# Assorted



## Janice (Jan 12, 2007)

This was just before the big snow storm last week... From right to left, Digger, Nikki, Chester sprawled over Nikki, then Tasha... all viewing some squirrels having a nutty breakfast!!!










Chester hanging in his favorite spot....










Phoebe hiding in Don's workbag... (going to work for "show and tell") :lol: 










Don't they look like they should be father/son....big brother/little brother???? :lol: :lol:


----------



## Heather102180 (Nov 19, 2003)

Your kitties are all so photogenic. Wonderful pictures!


----------



## Mitts & Tess (Sep 4, 2004)

what a lovely family. You can tell they are well loved. I really enjoyed your pictures.


----------



## Nini (May 6, 2007)

What a lovely pack of kitties!
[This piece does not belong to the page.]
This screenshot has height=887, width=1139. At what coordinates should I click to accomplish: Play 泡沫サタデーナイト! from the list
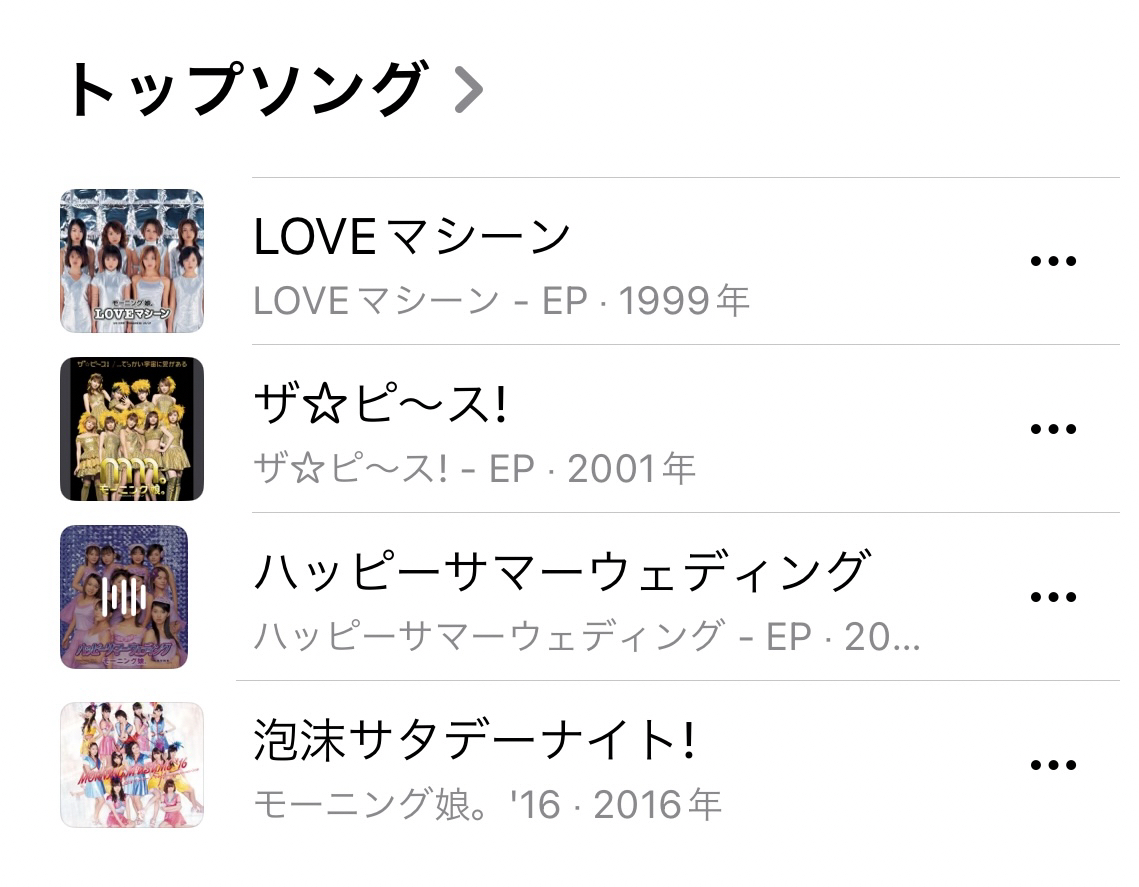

Adorable black and white faces... they do look related for sure!


----------



## marie73 (Jul 12, 2006)

I like the picture of Chester hanging out.


----------



## DesnBaby (Apr 18, 2004)

Great pictures, I like the last one the best (they do look related :wink: ).


----------



## OctoberinMaine (Sep 12, 2006)

They are so cute!! That picture of Chester relaxing on the tree is just adorable. He looks so relaxed!


----------



## Guest (Dec 11, 2007)

You've got a beautiful family. Love the picture of the black and white kitties together. It's like he's got a mini me.


----------



## Jeanie (Jun 18, 2003)

Aw, your kitties are so lovely, Janice! :luv


----------



## MikePageKY (Aug 24, 2005)

They are all soooo gorgeous; but I'm with Marie and October. Lil' Chester hanging out is just theeeee cutest thing :love2 :worship :luv


----------



## dmcwlvssr (Apr 24, 2005)

Wonderful pictures of gorgeous kittys! :luv


----------



## caffeine_kittie (Dec 4, 2007)

yay! seems like they looove being photographed....i love the pics!
cat pics made me smile and laugh too


----------



## fuzzyfeathers (Dec 9, 2007)

super cute, thanks for sharing.


----------



## lotsofsmoggies (Dec 10, 2007)

Bless them. You like a magpie? Only you are attracted to black and white? I seem to be attracted to grey and white and tabby!


----------



## bouchie11982 (Sep 8, 2007)

oh wow! the last picture looks liek the both mickeys we had before. how scary!
the bigger one, our first mickey, the little one our second mickey


----------